Johnson (2002) considers visioning, empowerment and leader’s role in learning as crucial skills for leaders of learning of learning organization. Building a learning organization needs to be flexible, adaptive to a changing environment. The leadership plays a very big role in the process; Senge (1990) which identified leaders as teacher and mentor, designer and stewards. They must initiate all the three the learning building blocks to develop learning organization. The successful of this will require a mix of different people, with different positions and who lead in different ways and have different experiences in different expertise to make a best learning organization.

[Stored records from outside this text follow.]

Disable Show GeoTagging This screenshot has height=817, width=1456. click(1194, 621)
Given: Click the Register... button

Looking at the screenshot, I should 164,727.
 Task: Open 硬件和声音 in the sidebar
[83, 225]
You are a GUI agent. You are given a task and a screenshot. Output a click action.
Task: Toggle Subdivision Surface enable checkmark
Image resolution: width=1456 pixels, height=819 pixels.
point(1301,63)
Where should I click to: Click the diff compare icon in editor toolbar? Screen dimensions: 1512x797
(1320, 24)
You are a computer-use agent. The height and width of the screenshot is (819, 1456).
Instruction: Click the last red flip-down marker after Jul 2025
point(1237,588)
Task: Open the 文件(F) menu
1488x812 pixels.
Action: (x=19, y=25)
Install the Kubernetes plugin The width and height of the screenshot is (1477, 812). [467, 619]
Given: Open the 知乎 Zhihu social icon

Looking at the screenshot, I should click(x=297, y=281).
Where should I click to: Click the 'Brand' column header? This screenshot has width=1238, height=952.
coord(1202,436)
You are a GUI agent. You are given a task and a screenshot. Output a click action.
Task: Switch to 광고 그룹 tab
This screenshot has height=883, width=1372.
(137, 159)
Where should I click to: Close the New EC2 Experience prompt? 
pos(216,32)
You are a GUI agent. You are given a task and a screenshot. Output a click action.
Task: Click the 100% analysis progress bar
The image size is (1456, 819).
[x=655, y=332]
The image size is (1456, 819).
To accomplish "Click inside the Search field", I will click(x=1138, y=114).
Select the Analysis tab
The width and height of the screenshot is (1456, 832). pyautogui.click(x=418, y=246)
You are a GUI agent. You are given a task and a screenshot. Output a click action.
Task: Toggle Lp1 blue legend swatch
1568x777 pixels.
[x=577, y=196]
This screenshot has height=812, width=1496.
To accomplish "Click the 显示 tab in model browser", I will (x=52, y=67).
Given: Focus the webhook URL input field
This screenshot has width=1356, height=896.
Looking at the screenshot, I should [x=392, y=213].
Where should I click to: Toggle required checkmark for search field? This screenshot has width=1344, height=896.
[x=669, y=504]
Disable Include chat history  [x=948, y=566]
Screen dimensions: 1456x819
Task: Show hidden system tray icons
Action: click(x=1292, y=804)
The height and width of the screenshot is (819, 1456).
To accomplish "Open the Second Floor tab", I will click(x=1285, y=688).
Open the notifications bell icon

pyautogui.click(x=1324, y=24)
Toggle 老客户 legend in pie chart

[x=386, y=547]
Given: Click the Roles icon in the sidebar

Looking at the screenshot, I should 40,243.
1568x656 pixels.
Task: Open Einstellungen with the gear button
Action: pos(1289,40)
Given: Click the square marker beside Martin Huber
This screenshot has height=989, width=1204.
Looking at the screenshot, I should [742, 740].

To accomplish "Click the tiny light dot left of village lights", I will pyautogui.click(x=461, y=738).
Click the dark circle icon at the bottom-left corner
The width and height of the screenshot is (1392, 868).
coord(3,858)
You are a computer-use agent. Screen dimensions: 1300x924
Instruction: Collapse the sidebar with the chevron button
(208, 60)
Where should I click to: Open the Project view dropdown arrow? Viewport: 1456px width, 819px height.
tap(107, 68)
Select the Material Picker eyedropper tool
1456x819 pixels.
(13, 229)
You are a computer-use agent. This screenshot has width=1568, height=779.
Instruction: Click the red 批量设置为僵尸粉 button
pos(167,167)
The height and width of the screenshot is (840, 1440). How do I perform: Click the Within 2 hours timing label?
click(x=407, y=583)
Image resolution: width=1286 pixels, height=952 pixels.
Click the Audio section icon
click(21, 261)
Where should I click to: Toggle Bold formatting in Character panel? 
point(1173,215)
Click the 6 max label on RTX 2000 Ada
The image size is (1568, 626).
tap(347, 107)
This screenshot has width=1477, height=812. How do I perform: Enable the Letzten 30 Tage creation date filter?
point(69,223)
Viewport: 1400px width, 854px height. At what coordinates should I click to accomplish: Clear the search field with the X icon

In conclusion I would like to suggest that, organization must be kept on their agenda openness of learning, in order to maintain adaptability and flexibility in an ever changing world, the importance of organizational learning as a strategy for adaptation is impossible to overstate.  As I have stated above in creating a learning environment it is important to replace confrontational attitudes with an open culture that promotes inquiry and trust. The most successful visions build on the individual visions of the employees at all levels of the organization, thus the creation of a shared vision can be hindered by traditional structures where the company vision is imposed from above. The benefit of team or shared learning is that staffs grow more quickly and the problem solving capacity of the organization is improved through better access to knowledge and expertise. Learning organizations have structures that facilitate team learning with features such as boundary crossing and openness.


References
Gavin, D. A. (1993).  Building a learning organization. Harvard Business Review, 71(4), 78-91.
Johnson, J.R. 2002. Leading the learning organization: portrait of four leaders. Leadership and Organization Development Journal, 23(5):141-150
Senge, P. M. (1990). The leader's new work: Building learning organizations. MITSloan Management Review, Magazine: Fall 1990.